Study Design: In September 2017, FAIR Health released an independent, publicly accessible statewide consumer shopping tool, New York Healthcare Online Shopping Tool, or NYHOST, that displays individual provider charges (list prices) for common procedures in each of New York State’s 3-digit geozips, as well as the estimated insurer-allowed amounts and educational resources. The rollout was accompanied by an extensive, multipronged marketing effort. It also incorporated a randomized experiment: The set of procedures with provider-level information varied across areas.
Methods: We characterized the types of services that were most searched on the consumer shopping tool. Utilizing negative binomial models with procedure and area fixed effects, we report on market and procedural characteristics that influence price search.
Results: Consumers utilized the tool strategically, searching more in procedure markets with provider-specific price information availability, more frequent out-of-network utilization, higher charges, significant charge dispersion, and substantial provider competition. We also found that the majority of searches using the tool were for emergent services not usually classified as shoppable, suggesting that consumers may also have used the tool to compare searchable prices against those in bills for services already received.
Conclusions: Our findings confirm aspects of price search theory that have been developed by studying other industries and may prove instructive for further study of price transparency tools.
Am J Manag Care. 2021;27(11):472-478. https://doi.org/10.37765/ajmc.2021.88774
Price transparency tools have the potential to enable consumerism in health care. We report on the utilization of a marketwide price transparency tool and present several findings on consumer behavior.
There is growing concern that the opaque prices of health care services in the United States both contribute to high overall health spending and impose direct burdens on consumers. One suggested response to high or unexpected costs is to make prices more transparent. Proponents of greater price transparency envision 2 paths through which transparency might improve the functioning of health care markets. First, providing price information may enable consumers to make more informed health care decisions and more efficient health care purchases. Second, making price information more transparent might lead to more price competition among providers, which could lead to lower prices.
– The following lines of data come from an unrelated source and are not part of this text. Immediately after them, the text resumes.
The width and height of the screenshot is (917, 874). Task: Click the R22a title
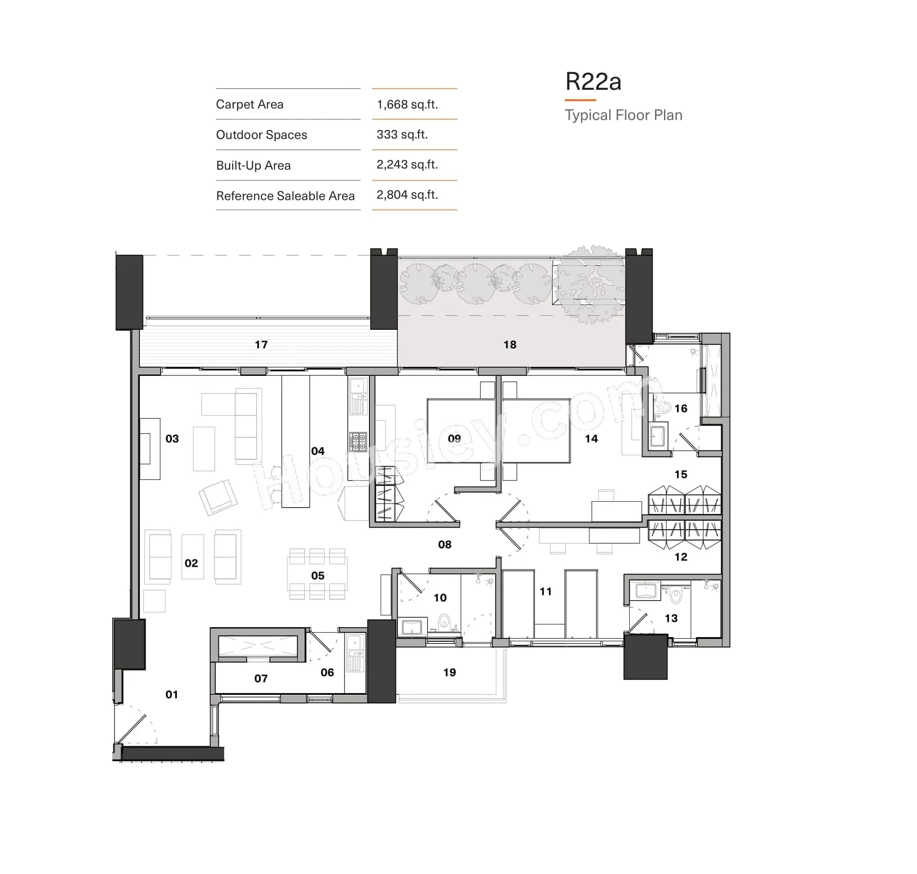pyautogui.click(x=592, y=82)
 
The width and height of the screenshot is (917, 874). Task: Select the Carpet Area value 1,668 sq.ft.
pyautogui.click(x=407, y=104)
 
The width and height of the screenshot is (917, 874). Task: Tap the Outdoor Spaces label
pyautogui.click(x=261, y=134)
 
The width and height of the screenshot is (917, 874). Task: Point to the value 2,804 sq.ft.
pyautogui.click(x=407, y=195)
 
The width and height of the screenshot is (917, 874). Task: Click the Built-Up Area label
pyautogui.click(x=253, y=166)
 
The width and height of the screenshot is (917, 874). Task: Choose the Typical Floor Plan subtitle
pyautogui.click(x=623, y=115)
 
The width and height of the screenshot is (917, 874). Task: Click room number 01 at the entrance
pyautogui.click(x=171, y=694)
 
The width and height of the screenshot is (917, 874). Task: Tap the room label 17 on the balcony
pyautogui.click(x=261, y=344)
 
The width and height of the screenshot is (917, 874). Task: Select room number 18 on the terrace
pyautogui.click(x=510, y=344)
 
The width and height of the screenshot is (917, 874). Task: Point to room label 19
pyautogui.click(x=449, y=672)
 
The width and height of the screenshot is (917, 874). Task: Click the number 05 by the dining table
pyautogui.click(x=318, y=575)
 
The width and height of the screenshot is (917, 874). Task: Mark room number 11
pyautogui.click(x=545, y=591)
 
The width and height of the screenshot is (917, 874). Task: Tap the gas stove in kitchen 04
pyautogui.click(x=357, y=441)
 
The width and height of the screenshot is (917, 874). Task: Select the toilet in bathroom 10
pyautogui.click(x=444, y=621)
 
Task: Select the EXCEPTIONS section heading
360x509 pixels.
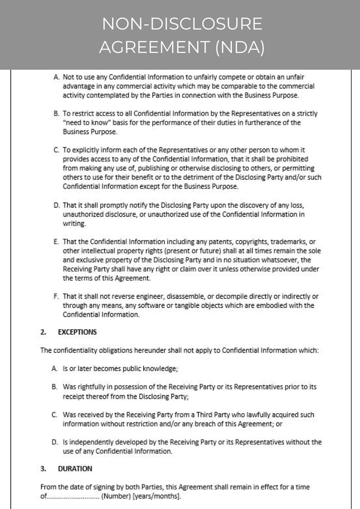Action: pos(77,332)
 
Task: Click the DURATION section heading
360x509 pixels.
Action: pos(75,469)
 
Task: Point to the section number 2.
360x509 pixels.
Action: pos(43,332)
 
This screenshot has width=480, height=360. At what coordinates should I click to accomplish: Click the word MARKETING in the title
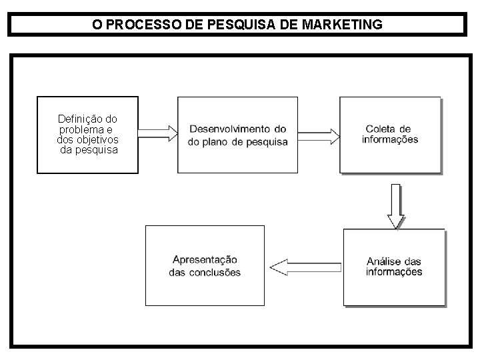342,25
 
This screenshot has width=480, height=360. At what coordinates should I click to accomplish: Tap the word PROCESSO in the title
138,25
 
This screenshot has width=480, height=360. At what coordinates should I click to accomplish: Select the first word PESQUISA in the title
237,25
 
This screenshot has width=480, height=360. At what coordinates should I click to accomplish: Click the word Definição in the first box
78,119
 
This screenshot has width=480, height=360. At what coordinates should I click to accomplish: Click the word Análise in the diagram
383,261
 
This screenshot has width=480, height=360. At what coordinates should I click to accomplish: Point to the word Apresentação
205,260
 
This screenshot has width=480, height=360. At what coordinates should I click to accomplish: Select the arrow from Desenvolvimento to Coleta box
319,136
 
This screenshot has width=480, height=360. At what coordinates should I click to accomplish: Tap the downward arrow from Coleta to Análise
396,205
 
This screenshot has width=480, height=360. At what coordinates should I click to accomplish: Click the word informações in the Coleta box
390,139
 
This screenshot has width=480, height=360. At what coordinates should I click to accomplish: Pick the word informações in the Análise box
394,272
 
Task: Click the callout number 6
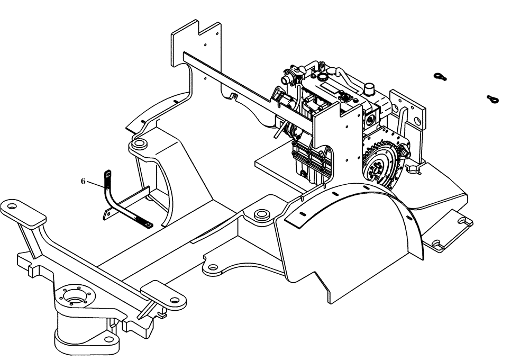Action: pos(83,181)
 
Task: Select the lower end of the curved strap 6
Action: pos(148,225)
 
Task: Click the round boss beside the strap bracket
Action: pos(140,143)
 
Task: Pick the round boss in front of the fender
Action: pos(260,215)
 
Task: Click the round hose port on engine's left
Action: pos(288,78)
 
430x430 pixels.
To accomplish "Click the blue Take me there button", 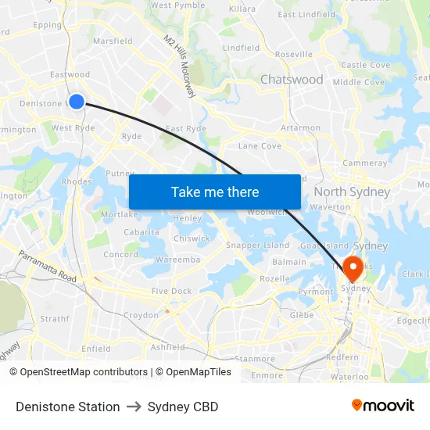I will tap(214, 192).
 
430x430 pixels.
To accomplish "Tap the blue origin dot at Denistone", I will tap(77, 101).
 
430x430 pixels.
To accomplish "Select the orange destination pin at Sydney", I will tap(352, 268).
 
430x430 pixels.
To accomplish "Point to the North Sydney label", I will tap(351, 192).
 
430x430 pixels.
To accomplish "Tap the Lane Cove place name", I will tap(260, 145).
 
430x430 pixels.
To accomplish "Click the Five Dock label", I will tap(171, 291).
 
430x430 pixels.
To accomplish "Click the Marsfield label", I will tap(113, 41).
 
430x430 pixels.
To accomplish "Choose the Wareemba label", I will tap(177, 259).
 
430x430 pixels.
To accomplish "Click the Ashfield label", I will tap(167, 347).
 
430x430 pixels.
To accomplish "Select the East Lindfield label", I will tap(306, 14).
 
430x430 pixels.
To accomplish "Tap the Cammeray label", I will tap(364, 163).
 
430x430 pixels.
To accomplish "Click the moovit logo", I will tap(383, 405).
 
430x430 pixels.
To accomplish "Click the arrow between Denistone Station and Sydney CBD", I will tap(134, 407).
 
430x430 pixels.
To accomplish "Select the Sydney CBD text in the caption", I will tap(183, 407).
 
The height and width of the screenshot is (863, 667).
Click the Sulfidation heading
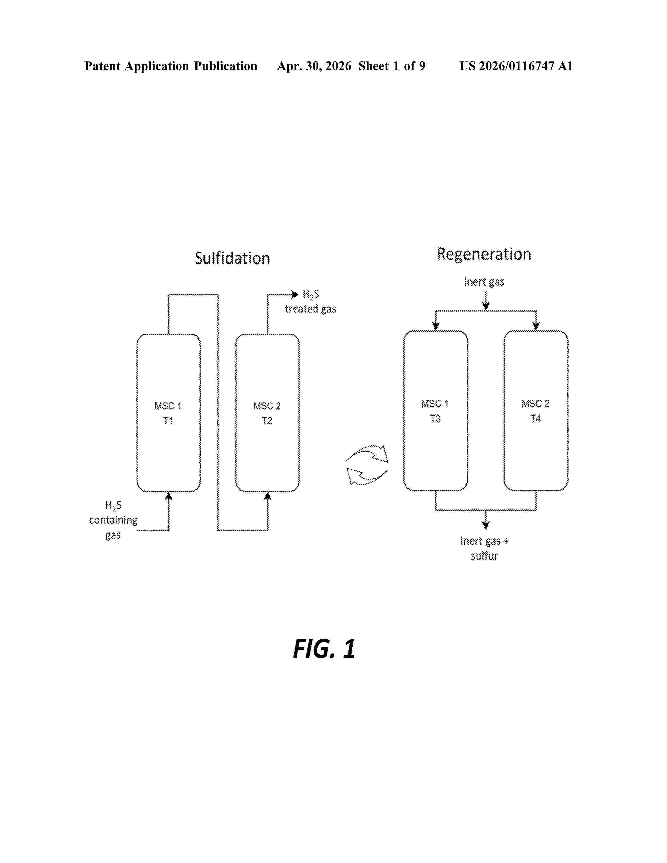tap(232, 258)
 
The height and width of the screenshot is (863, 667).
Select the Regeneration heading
tap(484, 254)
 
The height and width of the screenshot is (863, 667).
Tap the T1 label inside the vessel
tap(168, 421)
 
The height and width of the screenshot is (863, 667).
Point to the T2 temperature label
tap(267, 421)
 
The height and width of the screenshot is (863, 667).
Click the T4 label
tap(535, 418)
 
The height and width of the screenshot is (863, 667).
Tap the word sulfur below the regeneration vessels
tap(484, 556)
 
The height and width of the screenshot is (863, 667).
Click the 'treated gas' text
tap(310, 309)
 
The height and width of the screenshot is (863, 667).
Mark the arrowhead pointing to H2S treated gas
tap(294, 294)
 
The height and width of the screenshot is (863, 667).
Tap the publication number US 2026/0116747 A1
tap(516, 66)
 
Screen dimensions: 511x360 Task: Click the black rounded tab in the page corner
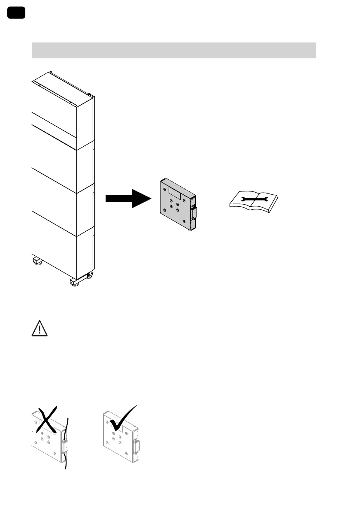(16, 13)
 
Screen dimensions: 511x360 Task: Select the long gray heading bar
(174, 50)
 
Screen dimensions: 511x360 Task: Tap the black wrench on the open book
(253, 199)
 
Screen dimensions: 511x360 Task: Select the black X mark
(48, 419)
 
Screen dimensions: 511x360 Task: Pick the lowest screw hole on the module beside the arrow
(184, 221)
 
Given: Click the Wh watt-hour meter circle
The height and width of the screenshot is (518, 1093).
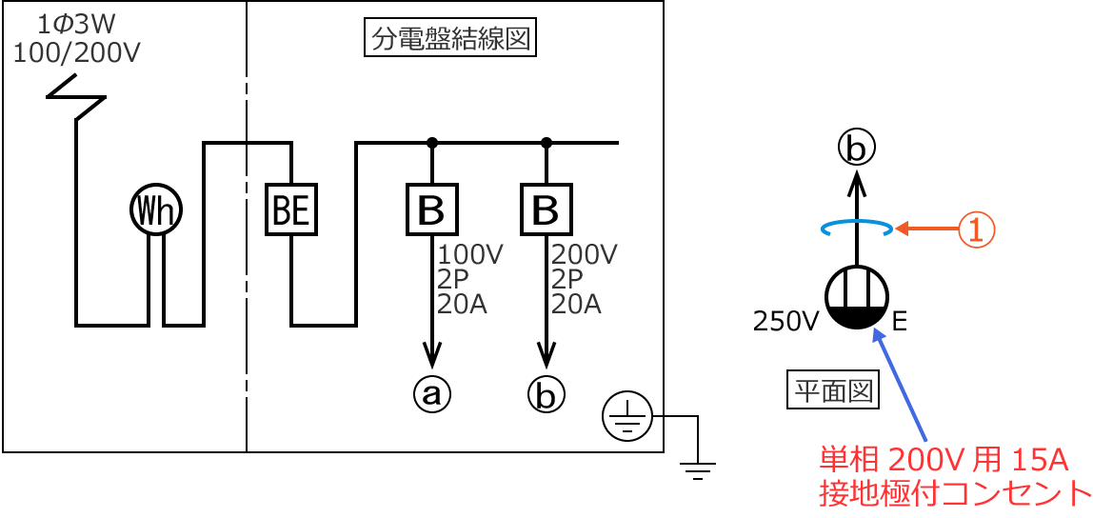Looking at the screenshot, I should [155, 210].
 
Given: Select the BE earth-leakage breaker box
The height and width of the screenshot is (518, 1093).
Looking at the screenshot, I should [290, 209].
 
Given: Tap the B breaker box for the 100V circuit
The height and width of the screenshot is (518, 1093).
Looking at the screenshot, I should [432, 209].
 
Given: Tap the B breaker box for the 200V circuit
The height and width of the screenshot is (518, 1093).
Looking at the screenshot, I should [546, 209].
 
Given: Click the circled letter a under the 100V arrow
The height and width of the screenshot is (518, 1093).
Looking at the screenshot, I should [432, 393].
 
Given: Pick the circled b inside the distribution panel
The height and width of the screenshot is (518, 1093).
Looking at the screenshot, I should [546, 393].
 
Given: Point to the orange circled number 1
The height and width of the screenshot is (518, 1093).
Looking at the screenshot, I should [976, 229].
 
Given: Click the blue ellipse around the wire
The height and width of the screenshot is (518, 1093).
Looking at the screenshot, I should [857, 228].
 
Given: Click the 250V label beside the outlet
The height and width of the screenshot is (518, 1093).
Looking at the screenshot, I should [785, 322].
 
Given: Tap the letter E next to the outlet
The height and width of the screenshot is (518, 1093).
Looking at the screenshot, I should [900, 322].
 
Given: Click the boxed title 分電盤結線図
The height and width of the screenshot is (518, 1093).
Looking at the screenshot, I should [450, 40].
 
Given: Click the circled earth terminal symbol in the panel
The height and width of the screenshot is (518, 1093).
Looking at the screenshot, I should [626, 417].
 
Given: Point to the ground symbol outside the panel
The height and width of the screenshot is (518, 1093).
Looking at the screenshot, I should [698, 468].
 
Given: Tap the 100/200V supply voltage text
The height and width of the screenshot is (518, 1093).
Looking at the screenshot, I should [76, 52].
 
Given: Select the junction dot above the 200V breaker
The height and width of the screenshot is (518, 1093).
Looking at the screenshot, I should [546, 143].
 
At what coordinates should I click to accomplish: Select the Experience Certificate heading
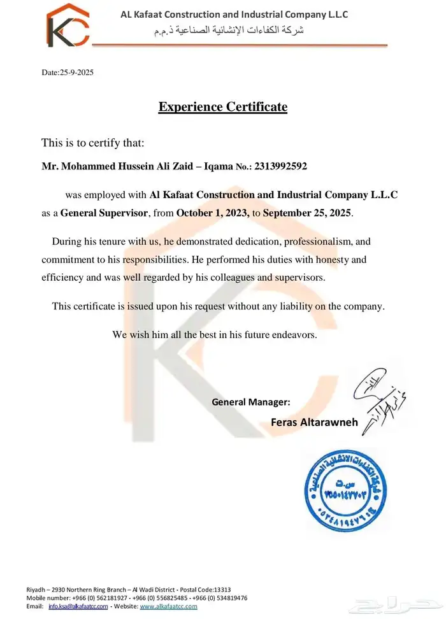coord(223,107)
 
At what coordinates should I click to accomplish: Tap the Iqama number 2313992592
coord(280,167)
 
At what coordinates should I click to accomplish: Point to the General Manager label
coord(251,402)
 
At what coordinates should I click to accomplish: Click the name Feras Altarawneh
coord(315,422)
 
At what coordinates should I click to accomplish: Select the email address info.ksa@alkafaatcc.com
coord(78,607)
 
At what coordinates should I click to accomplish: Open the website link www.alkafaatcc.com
coord(168,607)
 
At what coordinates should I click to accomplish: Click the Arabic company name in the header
coord(230,31)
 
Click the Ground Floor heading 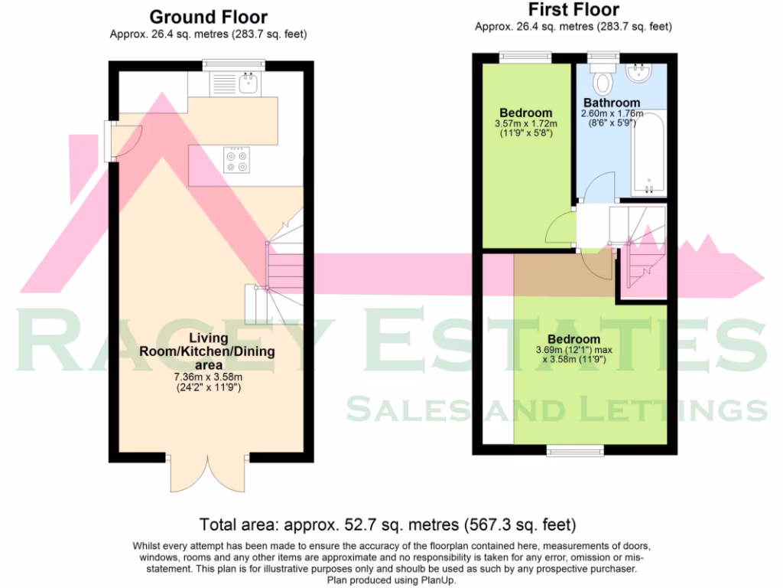tap(208, 16)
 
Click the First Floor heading tap(573, 9)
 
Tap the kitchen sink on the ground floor tap(249, 82)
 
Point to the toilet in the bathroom tap(604, 80)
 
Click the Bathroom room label tap(612, 103)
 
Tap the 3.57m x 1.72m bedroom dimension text tap(526, 123)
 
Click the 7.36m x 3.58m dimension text tap(208, 377)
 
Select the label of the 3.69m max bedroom tap(573, 339)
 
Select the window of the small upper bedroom tap(526, 57)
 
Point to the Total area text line tap(388, 525)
Both paths require that consumers have information to use when shopping for care outside an insurance network. Many major commercial insurers offer pricing information within their networks, often in combination with high-deductible plans. Insurer-specific tools are particularly useful for in-network care because they can be customized based on claims information to reflect an individual member’s cost-sharing provisions, which may change as the member exhausts a deductible or reaches an out-of-pocket maximum.1,2 But these tools offer little help to those seeking care out of network, who face the “list price” of the service: the charges set by the individual provider. Despite much variation in health care prices among the commercially insured population,3 relatively little is known about the value of marketwide transparency tools that reveal list prices (charges) for out-of-network care.4,5
The logic of using price transparency as a tool for market improvement around out-of-network care incorporates several implicit assumptions. First, potential shoppers need to be aware of the existence of the tool when they make medical service use decisions. Second, there must be medical service decisions that are plausibly “shoppable.” Third, there need to be enough providers, and enough provider price variation, for shopping to be worthwhile.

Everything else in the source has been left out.